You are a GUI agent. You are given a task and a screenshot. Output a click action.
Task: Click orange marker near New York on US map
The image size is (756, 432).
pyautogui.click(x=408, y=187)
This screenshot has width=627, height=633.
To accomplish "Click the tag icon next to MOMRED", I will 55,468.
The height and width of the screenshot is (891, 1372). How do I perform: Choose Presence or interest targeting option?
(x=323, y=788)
----------
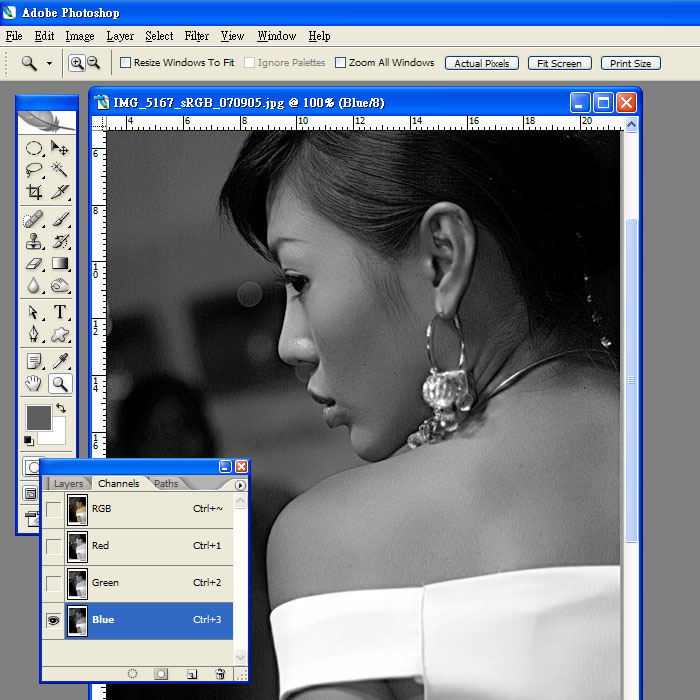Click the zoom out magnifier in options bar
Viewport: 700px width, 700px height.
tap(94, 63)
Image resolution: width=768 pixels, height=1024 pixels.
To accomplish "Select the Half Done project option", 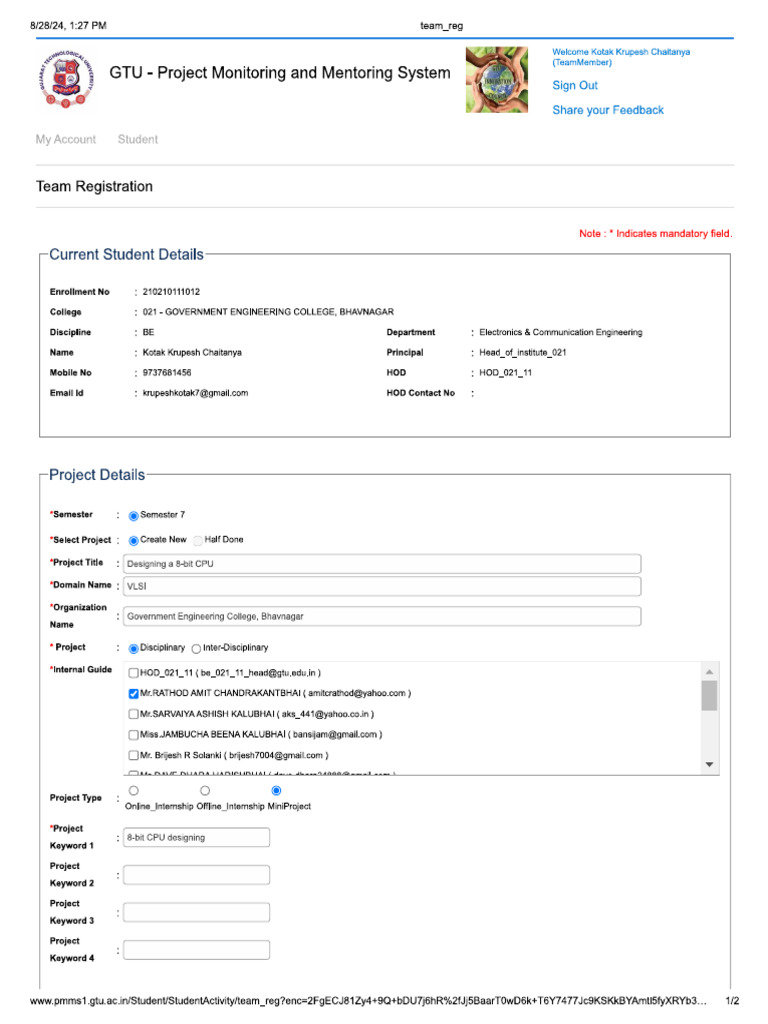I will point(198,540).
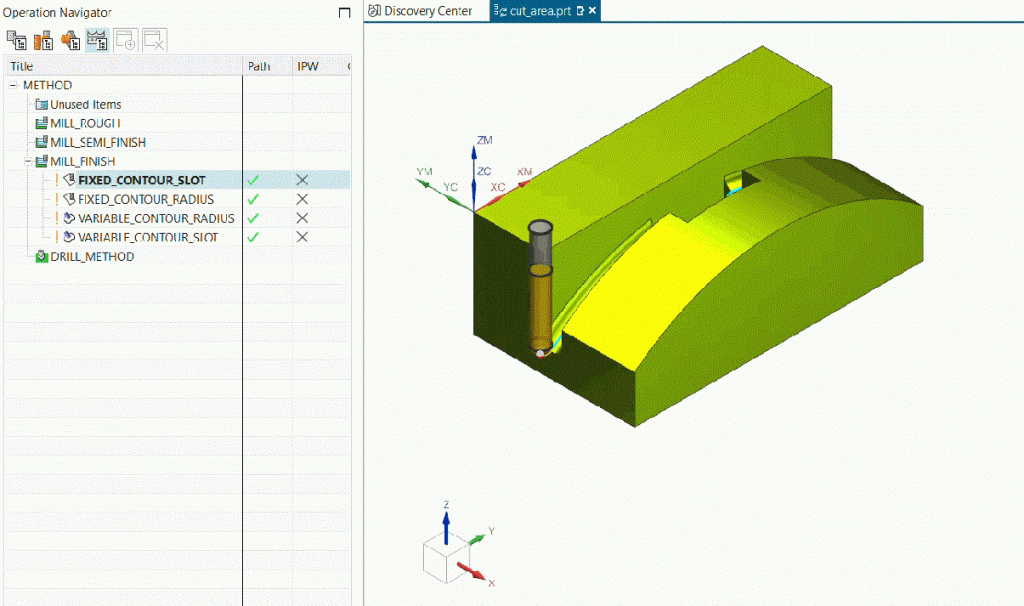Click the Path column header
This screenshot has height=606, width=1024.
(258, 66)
----------
* **Problem requirements**
Convert the rows above, from the line containing "The height and" through the line containing "(x=323, y=788)", inclusive, into a JSON list of strings with one string per line and no blank lines.

* **Response**
[
  "The height and width of the screenshot is (891, 1372). How do I perform: Choose Presence or interest targeting option?",
  "(x=323, y=788)"
]